Potential effects of teriparatide (PTH (1–34)) on osteoarthritis: a systematic review
Osteoarthritis (OA) is a common and prevalent degenerative joint disease characterized by degradation of the articular cartilage. However, none of disease-modifying OA drugs is approved currently. Teriparatide (PTH (1–34)) might stimulate chondrocyte proliferation and cartilage regeneration via some uncertain mechanisms. Relevant therapies of PTH (1–34) on OA with such effects have recently gained increasing interest, but have not become widespread practice. Thus, we launch this systematic review (SR) to update the latest evidence accordingly. A comprehensive literature search was conducted in PubMed, Web of Science, MEDLINE, the Cochrane Library, and Embase from their inception to February 2022. Studies investigating the effects of the PTH (1–34) on OA were obtained.

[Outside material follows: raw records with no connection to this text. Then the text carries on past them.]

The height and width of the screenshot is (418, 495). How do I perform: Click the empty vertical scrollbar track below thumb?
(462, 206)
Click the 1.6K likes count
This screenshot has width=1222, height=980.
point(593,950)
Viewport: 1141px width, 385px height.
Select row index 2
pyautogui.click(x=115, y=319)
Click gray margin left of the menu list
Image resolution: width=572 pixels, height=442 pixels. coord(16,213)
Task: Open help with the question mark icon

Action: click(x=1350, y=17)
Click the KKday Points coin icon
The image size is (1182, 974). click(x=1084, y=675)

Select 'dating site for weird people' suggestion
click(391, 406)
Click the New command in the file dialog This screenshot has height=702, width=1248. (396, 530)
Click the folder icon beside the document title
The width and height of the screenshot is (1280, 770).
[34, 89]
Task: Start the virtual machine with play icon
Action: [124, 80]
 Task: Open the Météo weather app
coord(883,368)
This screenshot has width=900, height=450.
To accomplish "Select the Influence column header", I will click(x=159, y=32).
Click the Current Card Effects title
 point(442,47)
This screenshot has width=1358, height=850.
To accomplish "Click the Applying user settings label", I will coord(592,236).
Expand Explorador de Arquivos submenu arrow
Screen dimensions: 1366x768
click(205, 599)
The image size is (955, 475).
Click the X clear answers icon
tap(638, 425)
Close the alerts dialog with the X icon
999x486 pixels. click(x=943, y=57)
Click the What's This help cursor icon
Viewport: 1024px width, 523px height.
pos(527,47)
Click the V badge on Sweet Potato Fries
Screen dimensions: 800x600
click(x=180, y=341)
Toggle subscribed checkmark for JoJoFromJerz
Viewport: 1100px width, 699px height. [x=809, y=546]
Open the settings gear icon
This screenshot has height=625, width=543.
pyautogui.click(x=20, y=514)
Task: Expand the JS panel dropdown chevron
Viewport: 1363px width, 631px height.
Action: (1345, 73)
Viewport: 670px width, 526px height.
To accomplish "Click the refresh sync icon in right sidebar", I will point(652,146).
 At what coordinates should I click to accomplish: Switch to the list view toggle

The quality assessment and descriptive summary were made of all included studies. Overall, 307 records were identified, and 33 studies were included. In vivo studies ( n  = 22) concluded that PTH (1–34) slowed progression of OA by alleviating cartilage degeneration and aberrant remodeling of subchondral bone (SCB). Moreover, PTH (1–34) exhibited repair of cartilage and SCB, analgesic, and anti-inflammatory effects. In vitro studies ( n  = 11) concluded that PTH (1–34) was important for chondrocytes via increasing the proliferation and matrix synthesis but preventing apoptosis or hypertrophy. All included studies were assessed with low or unclear risk of bias in methodological quality. The SR demonstrated that PTH (1–34) could alleviate the progression of OA. Moreover, PTH (1–34) had beneficial effects on osteoporotic OA (OPOA) models, which might be a therapeutic option for OA and OPOA treatment.